**Work to be completed:** Below are records; extract exactly the lines from the one containing "Image resolution: width=1000" through the last, both included, and keep the pictures out.

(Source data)
● ● ●
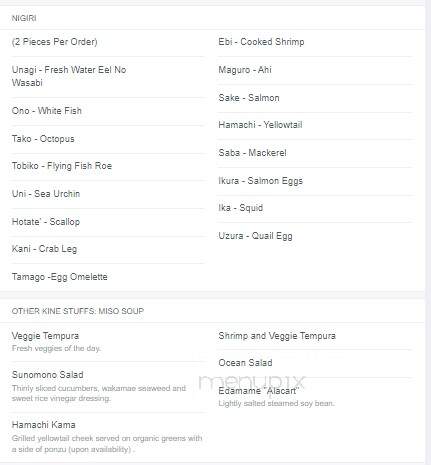The width and height of the screenshot is (431, 465).
Task: Select Ikura - Salmon Eggs
Action: (x=261, y=181)
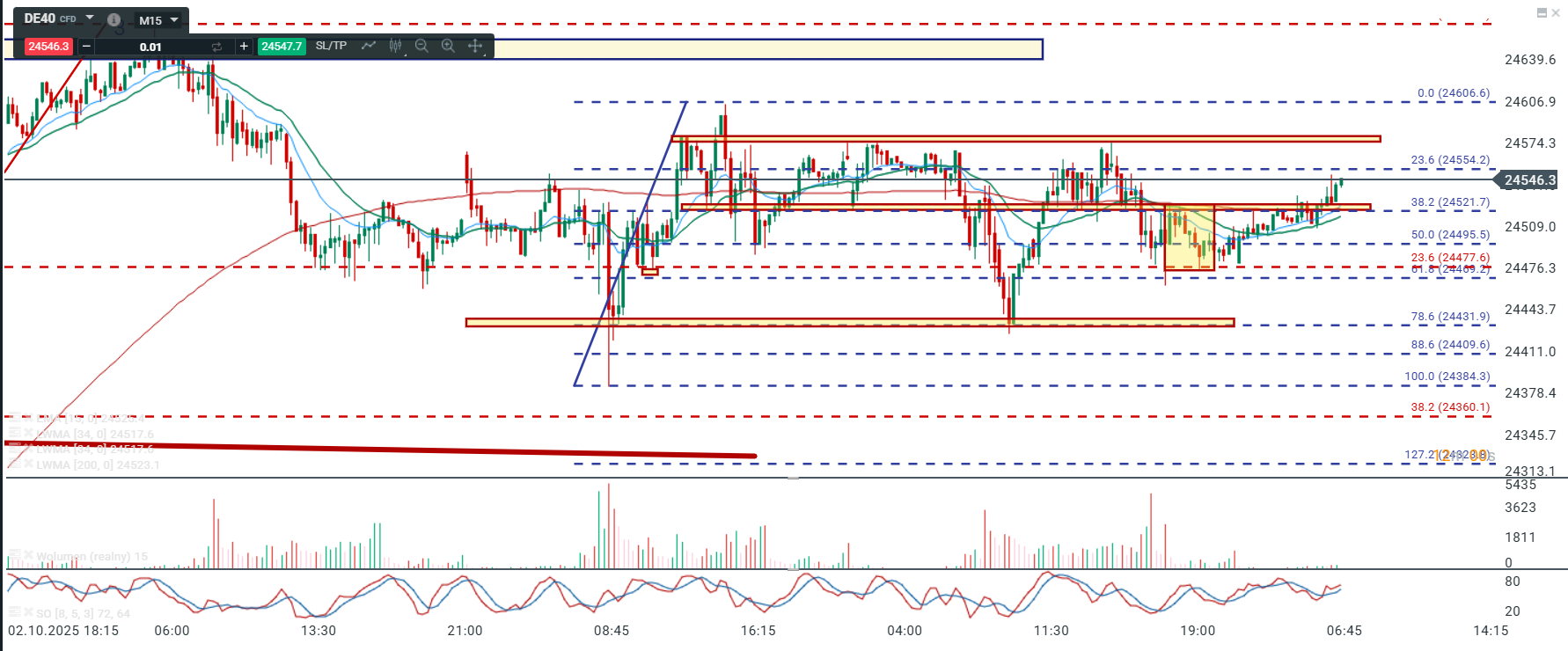Viewport: 1568px width, 651px height.
Task: Increase trade volume with the plus button
Action: (x=244, y=47)
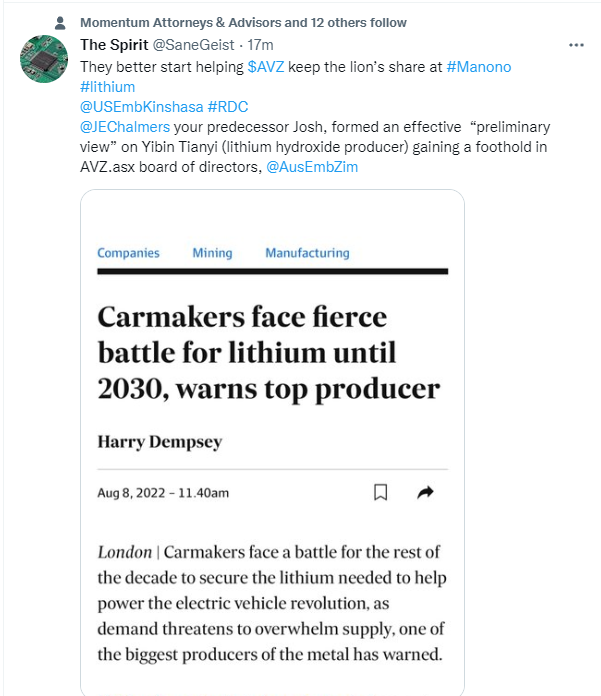Click the 17m tweet timestamp
Image resolution: width=601 pixels, height=696 pixels.
click(x=260, y=45)
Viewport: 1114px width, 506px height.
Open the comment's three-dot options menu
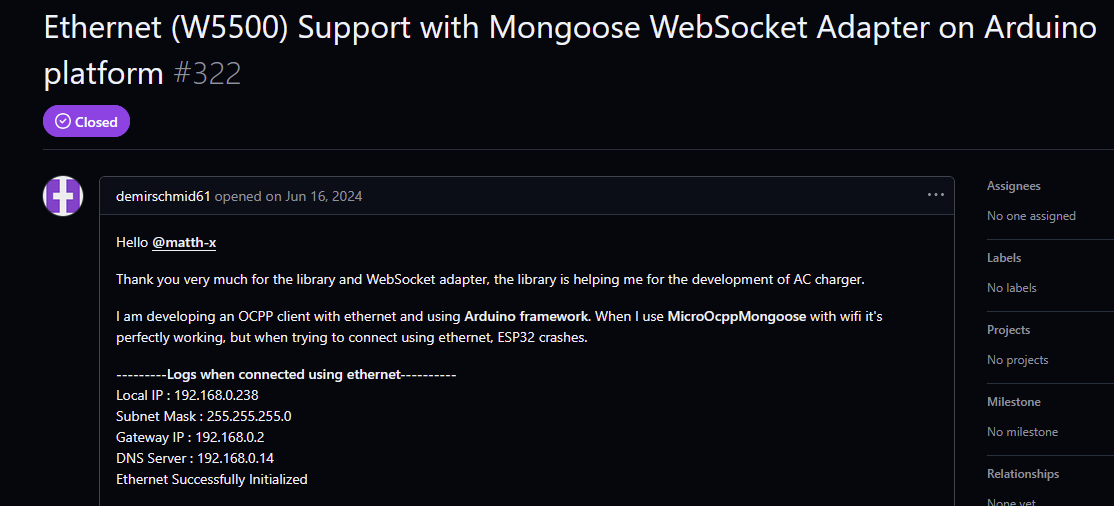[935, 195]
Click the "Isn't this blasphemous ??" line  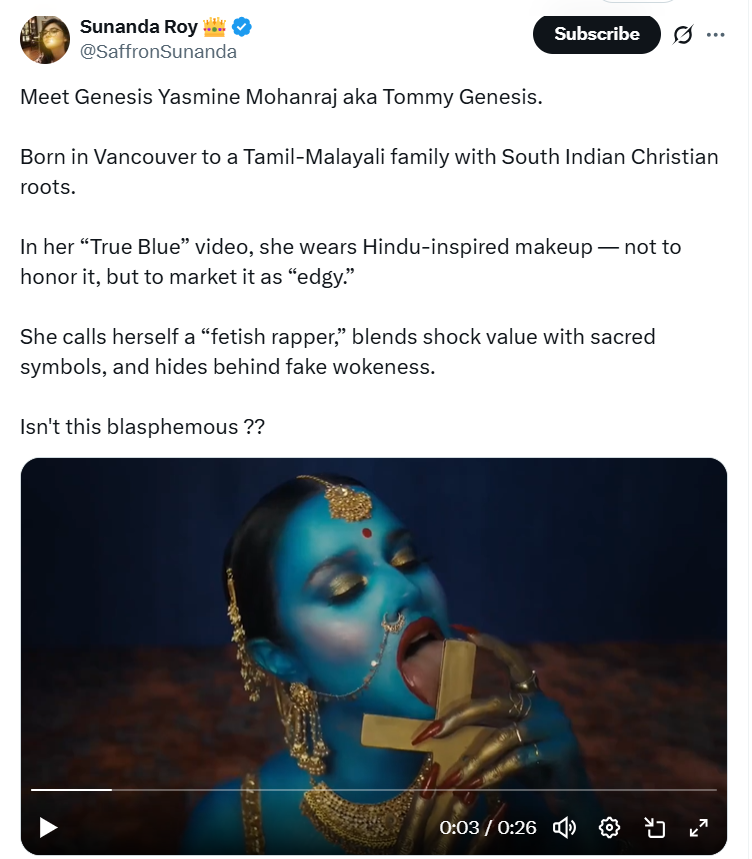[x=142, y=427]
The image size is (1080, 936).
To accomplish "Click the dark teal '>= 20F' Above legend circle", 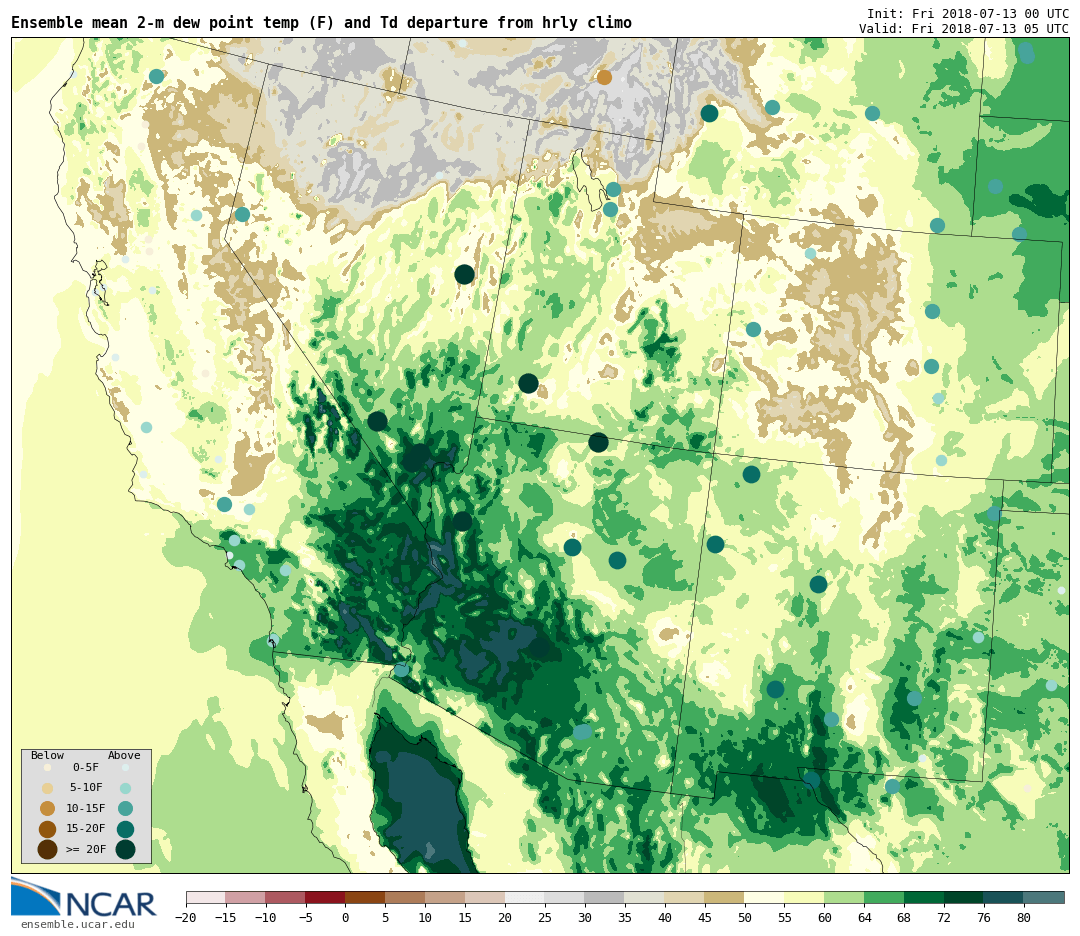I will pos(125,849).
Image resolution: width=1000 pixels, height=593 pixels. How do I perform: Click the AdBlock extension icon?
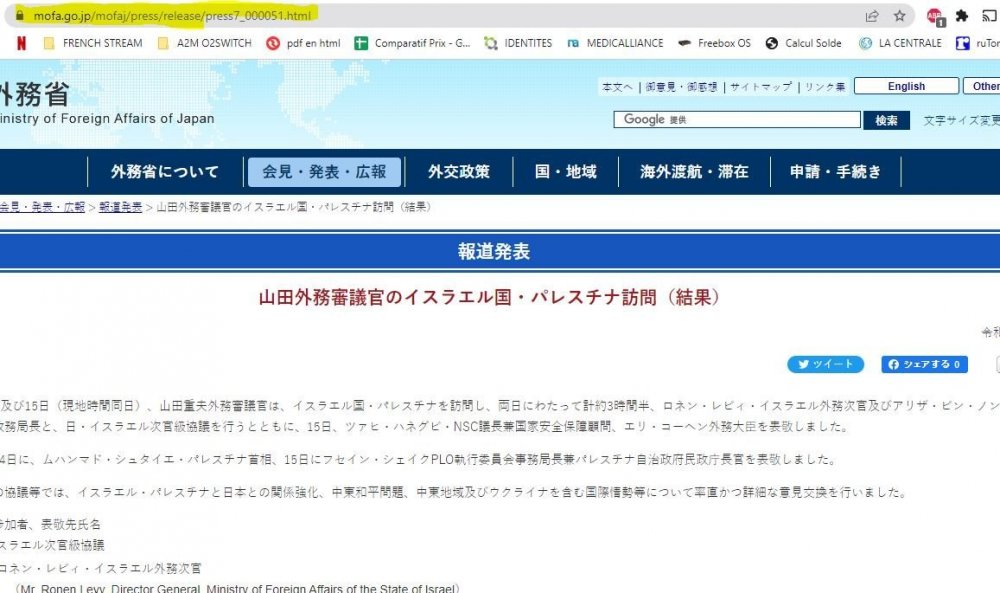[x=934, y=16]
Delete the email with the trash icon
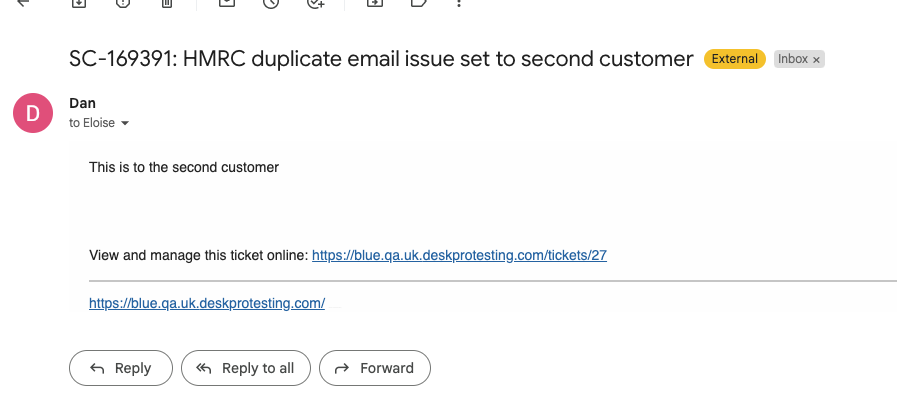The height and width of the screenshot is (420, 897). click(x=166, y=3)
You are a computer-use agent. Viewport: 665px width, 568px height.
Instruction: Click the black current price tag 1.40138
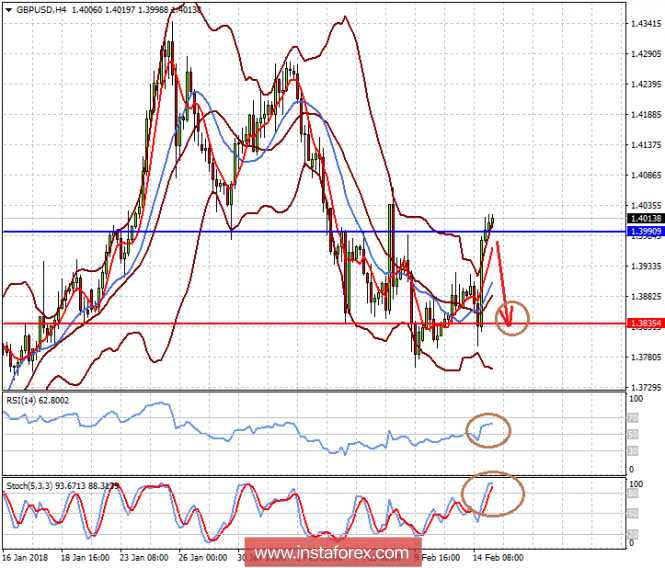(x=642, y=217)
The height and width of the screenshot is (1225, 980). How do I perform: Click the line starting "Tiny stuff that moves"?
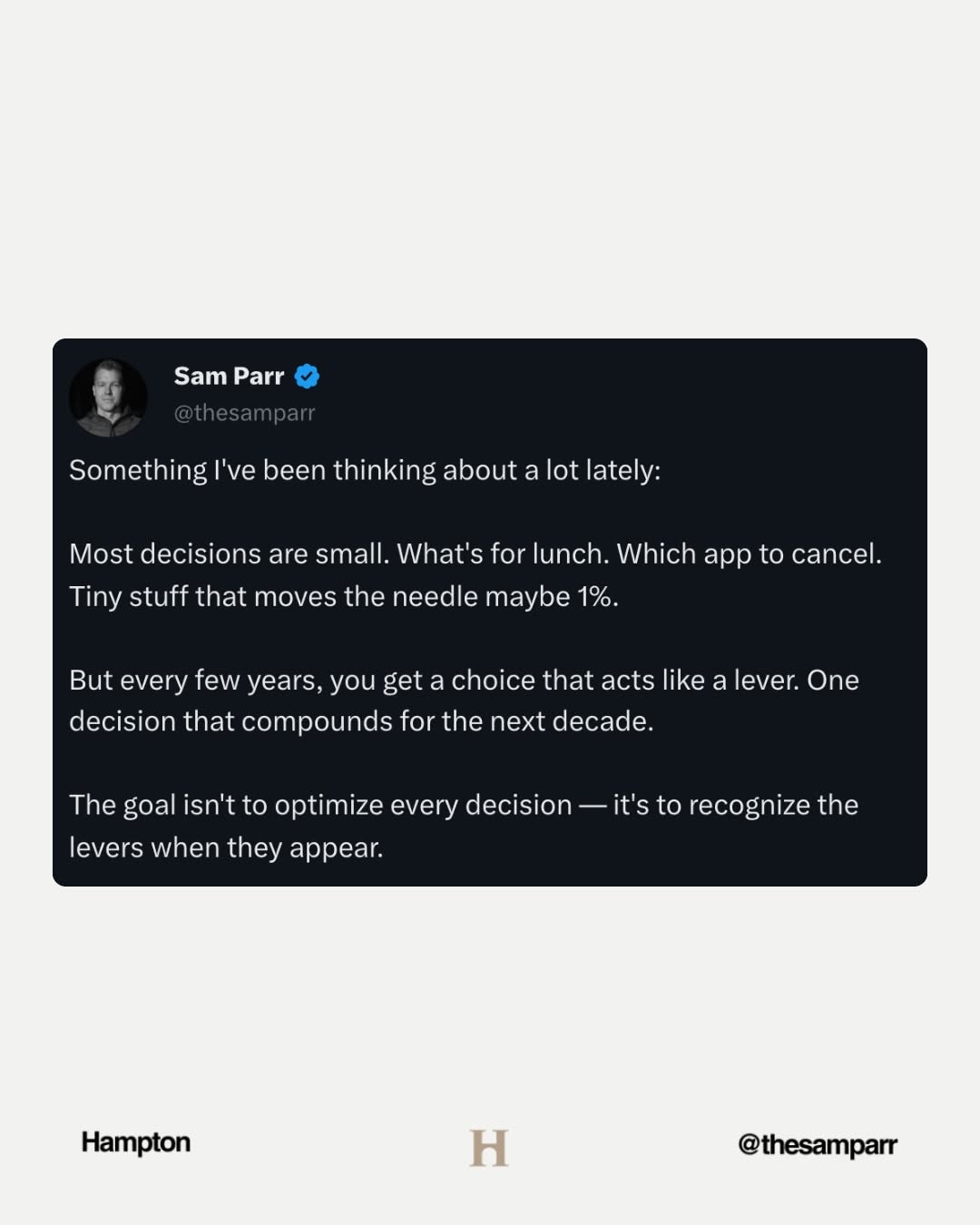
● ● ●
**Result of the exercise:**
Image resolution: width=1000 pixels, height=593 pixels. How do I perform: Click the AdBlock extension icon?
[x=934, y=16]
Delete the email with the trash icon
The height and width of the screenshot is (420, 897). click(x=166, y=3)
You are a computer-use agent. Viewport: 665px width, 568px height.
Instruction: Click the black current price tag 1.40138
(x=642, y=217)
The height and width of the screenshot is (1225, 980). How do I perform: Click the line starting "Tiny stuff that moves"?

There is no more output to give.